I have the next scenario in Corosync + Pacemaker

Node1:

eth0: 10.143.0.21/24

eth1: 10.10.10.1/30 (Corosync Comunication)

eth2: 192.168.5.2/24

Node2:

eth0: 10.143.0.22/24

eth1: 10.10.10.2/30 (Corosync Comunication)

eth2: 192.168.5.3/24

Floating IP's

eth0: 10.143.0.23/24

eth2: 192.168.5.1/24

The interface eth1 is only use for corosync comunication.

For example I disconnected the network cable from interface eth0 but nothing happens, other example I disconnected the network cable from interface eth2 and I have the same result but I disconnected the network cable from interface eth1 (corosync comunication) and the Floating IP's pass to the other node.

How can I make when disconnecting any interface the resources pass to the other node?

Regards

UPDATE

I tested with the following settings

crm configure primitive PING-WAN ocf:pacemaker:ping params host_list="10.143.0.1" multiplier="1000" dampen="1s" op monitor interval="1s"
crm configure primitive Failover-WAN ocf:heartbeat:IPaddr2 params ip=10.143.0.23 nic=eth0 op monitor interval=10s meta is-managed=true
crm configure primitive Failover-LAN ocf:heartbeat:IPaddr2 params ip=192.168.5.1 nic=eth2 op monitor interval=10s meta is-managed=true
crm configure group Cluster Failover-WAN Failover-LAN
crm configure location Best_Connectivity Cluster rule pingd: defined pingd

It works for me, when disconnecting the network cable from the eth0 and losing the ping to the destination 10.143.0.1 (Gateway) resources were moved to the other node but my scenario is 3 interfaces so I decided to add a ping test more

crm configure primitive PING-LAN ocf:pacemaker:ping params host_list="192.168.5.4" multiplier="1000" dampen="1s" op monitor interval="1s"

But now it is necessary to lose the connection with the two hosts (10.143.0.1 and 192.168.5.4) so that the resources are moved to the other node.

I'm looking for information but I can not make the following scenario work:

If the node loses connectivity to any host that adds to the ping test, the other resources pass to the other node without the need to lose the connectivity of all ping tests at the same time.

Best Answer

You need to tell Pacemaker you care about interfaces failing.

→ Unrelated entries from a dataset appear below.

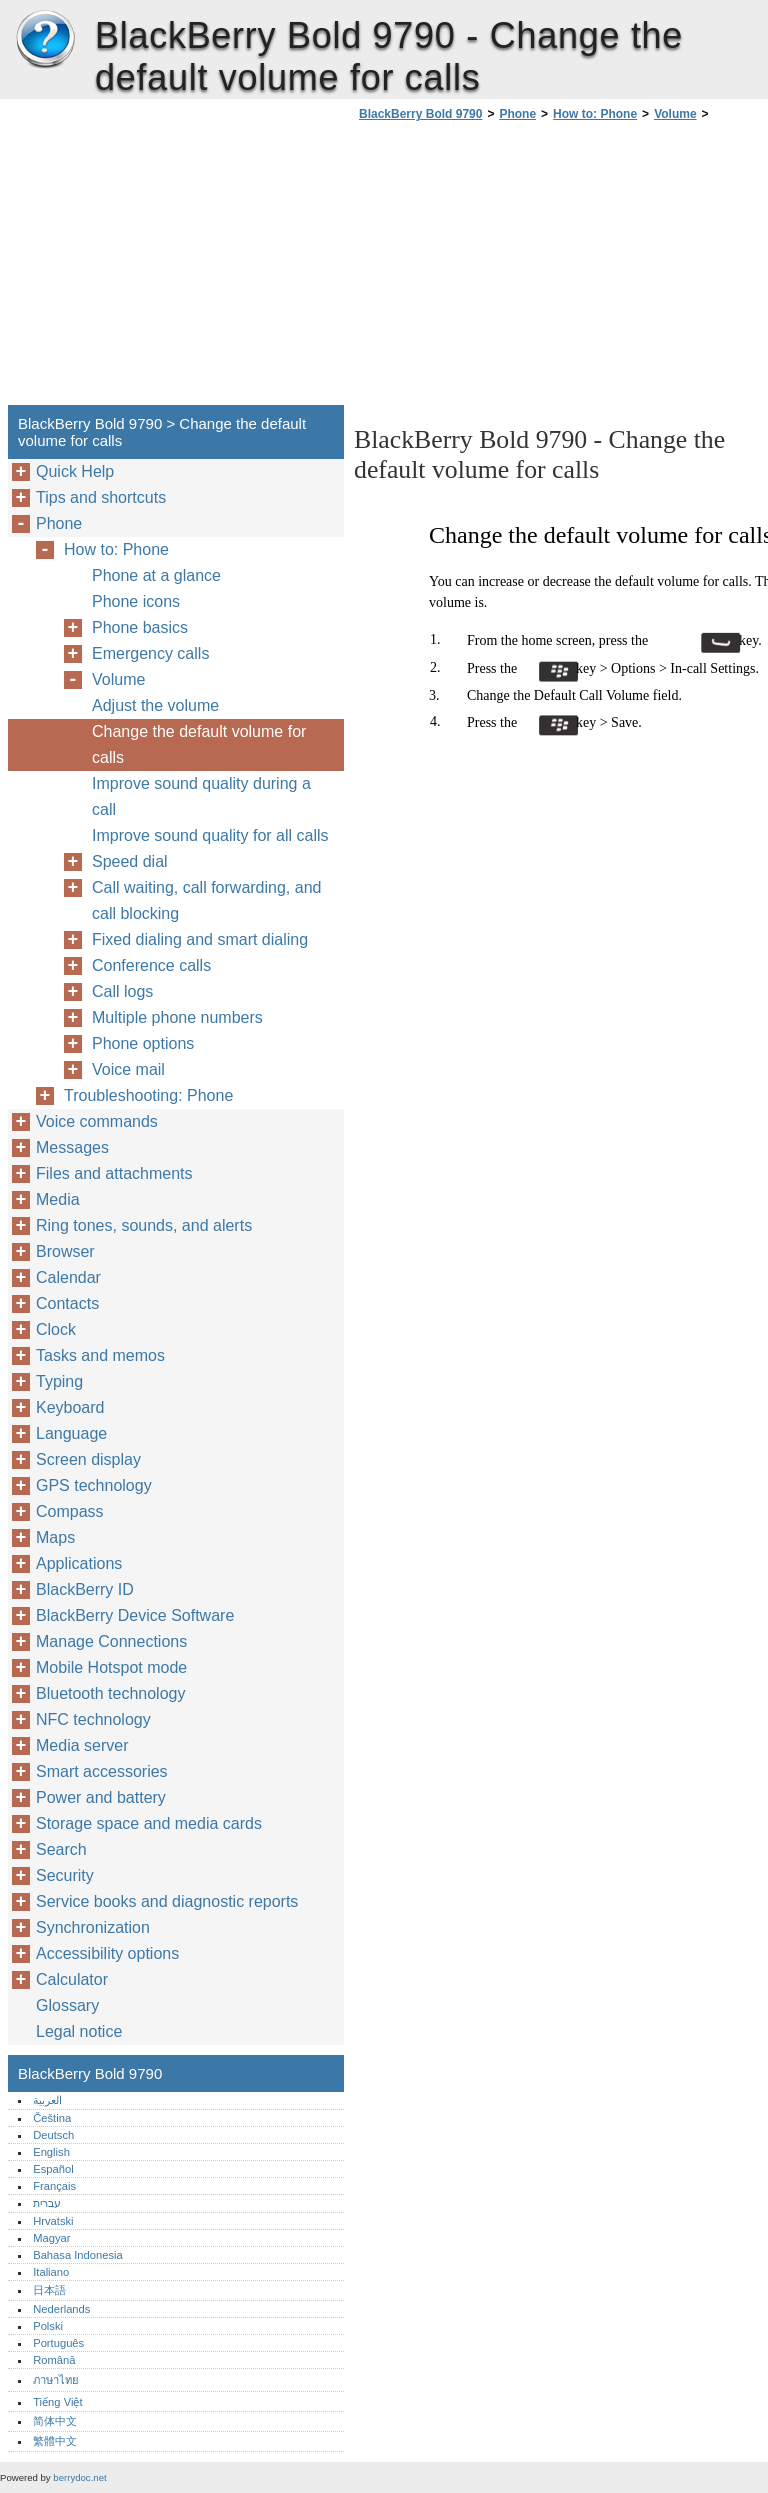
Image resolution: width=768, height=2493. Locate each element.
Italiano (51, 2272)
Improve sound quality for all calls (210, 835)
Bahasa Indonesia (78, 2255)
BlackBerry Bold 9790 (45, 40)
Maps (55, 1537)
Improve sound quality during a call (201, 796)
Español (53, 2169)
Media (58, 1199)
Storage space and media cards (149, 1823)
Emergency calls (150, 653)
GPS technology (94, 1485)
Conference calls (151, 965)
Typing (59, 1381)
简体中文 (55, 2421)
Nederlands (61, 2309)
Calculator (72, 1979)
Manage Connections (111, 1641)
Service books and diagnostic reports (167, 1901)
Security (65, 1875)
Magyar (51, 2238)
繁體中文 (55, 2441)
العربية (47, 2100)
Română (54, 2360)
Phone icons (136, 601)
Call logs (122, 991)
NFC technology (93, 1719)
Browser (65, 1251)
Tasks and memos (100, 1355)
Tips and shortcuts (101, 497)
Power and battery (101, 1797)
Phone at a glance (156, 575)
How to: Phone (595, 114)
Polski (48, 2326)
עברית (47, 2203)
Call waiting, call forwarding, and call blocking (206, 900)
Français (54, 2186)
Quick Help (75, 471)
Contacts (67, 1303)
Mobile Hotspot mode (111, 1667)
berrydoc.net (79, 2477)
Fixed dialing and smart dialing (200, 939)
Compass (70, 1511)
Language (71, 1433)
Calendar (68, 1277)
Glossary (67, 2005)
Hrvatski (53, 2221)
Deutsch (53, 2135)
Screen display (88, 1459)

Look at the ocf:pacemaker:ping resource. You can use that resource-agent to ping other host lists on the different interfaces' networks, and Pacemaker will react if those pings fail.

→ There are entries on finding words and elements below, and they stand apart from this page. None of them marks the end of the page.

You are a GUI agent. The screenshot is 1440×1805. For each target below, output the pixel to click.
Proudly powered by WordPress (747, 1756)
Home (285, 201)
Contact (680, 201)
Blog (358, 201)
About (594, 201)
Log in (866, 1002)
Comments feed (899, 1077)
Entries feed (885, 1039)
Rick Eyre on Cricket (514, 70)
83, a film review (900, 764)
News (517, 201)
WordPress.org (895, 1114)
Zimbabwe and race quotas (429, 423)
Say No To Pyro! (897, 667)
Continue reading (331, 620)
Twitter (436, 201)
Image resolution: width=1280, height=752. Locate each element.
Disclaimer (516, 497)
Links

If you group the ocf:pacemaker:ping resources, or use constraints to relate them, to whatever else you're managing in Pacemaker they'll all move together.

Also, I would bet that when you unplugged eth1 in your previous tests that the IP wasn't "moving", but rather it was being started on BOTH cluster nodes at the same time; to the cluster nodes, they both thought that their peer had gone missing. You were essentially testing what would happen if the cluster partitioned.

On that note, you should definitely configure a second redundant ring in your Corosync config as suggested in another answer, but that isn't going to have the effect you were looking for.

UPDATE 0: You should add both IPs to the same ping primitive's host_list rather than adding an additional ping primitive, and set a failure_score on that primitive to whatever is acceptable.

From the ocf:pacemaker:ping resource agent (# crm ra info ocf:pacemaker:ping):

...
failure_score (integer):
Resource is failed if the score is less than failure_score.
Default never fails.

host_list* (string): Host list
A space separated list of ping nodes to count.
...

Something like: # crm configure primitive PING-O-DOOM ocf:pacemaker:ping params host_list="10.143.0.1 192.168.5.4" failure_score="2" op monitor interval="10s"